3. **(Optional) switches** — port up/down/flap events (the ~25 underspeed ports + 3 offline
   switches in the audit are suspects).

## Client time-series snapshotter (fills the controller's history gap)
Because the controller isn't keeping client history, add a small **poller** (every 1-2 min) that
hits the controller API `/stat/sta` for the Cascades site and appends per-client rows:
`ts, mac, hostname, ap, band, channel, rssi, tx_retry%, satisfaction, is_wired`.
- **Where to run:** Synology Task Scheduler + a script, or a small container; or cross-site on
  GuruRMM (`172.16.3.30`) via cron; or a coord-scheduled job.
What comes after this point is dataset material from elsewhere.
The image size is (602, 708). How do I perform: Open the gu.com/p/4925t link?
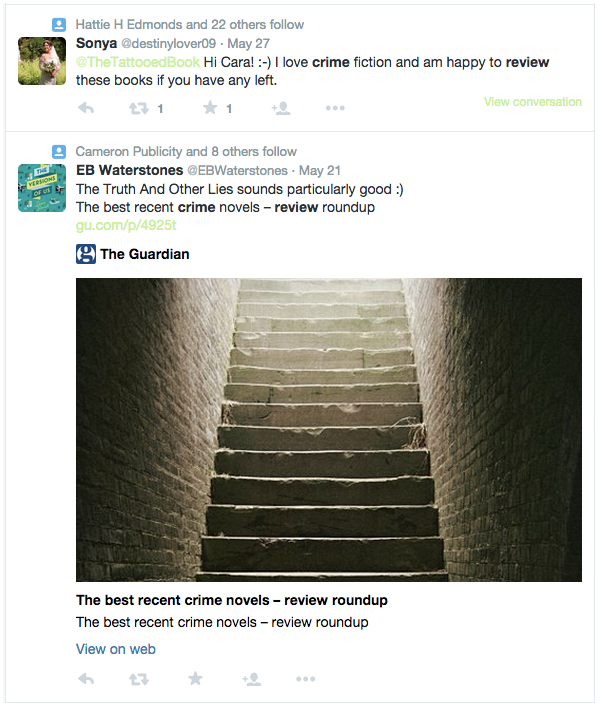126,225
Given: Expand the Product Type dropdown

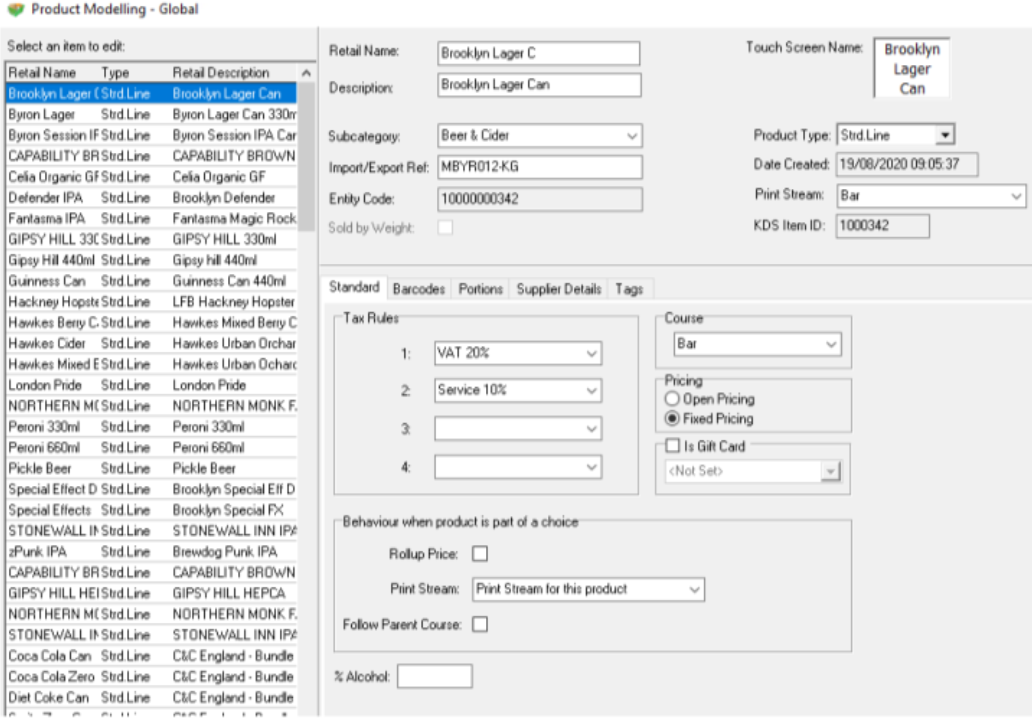Looking at the screenshot, I should point(945,135).
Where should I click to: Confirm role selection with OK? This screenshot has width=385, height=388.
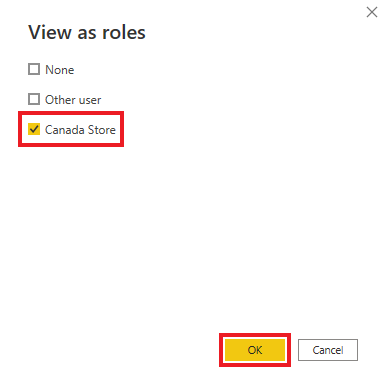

Store as SQLite/CSV (or into the
  collector if Graylog/Loki is chosen).
- **Why:** lets us answer "did device X drop because RSSI cratered / it stuck to a far AP / 2.4 GHz
  airtime saturated" — correlating drops with the documented RF problems. Pairs with the existing
  `unifi-wifi` skill collectors (`watch-ap.sh`, `radio-usage.sh`, `neighbor-collect.sh`).

## Alerting (phase 2)
From Log Center (or Graylog/Loki): notify (Discord via `post-bot-alert.sh` / `discord-dm`) on AP
reboot, switch-port flap, repeated deauths for a tracked device, or DHCP pool pressure.

## Retention
Target 30-90 days searchable (HIPAA-adjacent network metadata; no PHI in syslog). Size the Synology
Log Center archive / volume accordingly; rotate/compress older.

## Build steps (when scheduled)
1. Confirm cascadesDS **model + RAM + DSM version** (determines Log Center-only vs Container Manager
   for Graylog/Loki). Cred: vault `clients/cascades-tucson/synology-cascadesds`.
2. Install/enable **Log Center** (Package Center) -> enable **syslog server** (514), set retention.
3. Point **pfSense** remote syslog at it (sources above) — verify receipt.
4. Enable **UniFi controller + AP** remote syslog (with client/deauth events) — verify AP deauth
   events arrive with reason + RSSI.
5. Deploy the **client snapshotter** (cron/Task Scheduler) — verify rows accumulating.
6. (Optional) Container Manager -> Graylog/Loki+Grafana for dashboards; wire alerting.
7. Validate: force a test device off WiFi -> confirm a searchable deauth event with reason + RSSI.

## Open items
- Confirm cascadesDS model/RAM/Docker capability (step 1).
- Confirm no PHI traverses syslog (network metadata only) for the HIPAA file.
- Decide retention window + alert thresholds.
- If on-site is rejected -> fall back to Jupiter (Graylog/Loki) cross-site.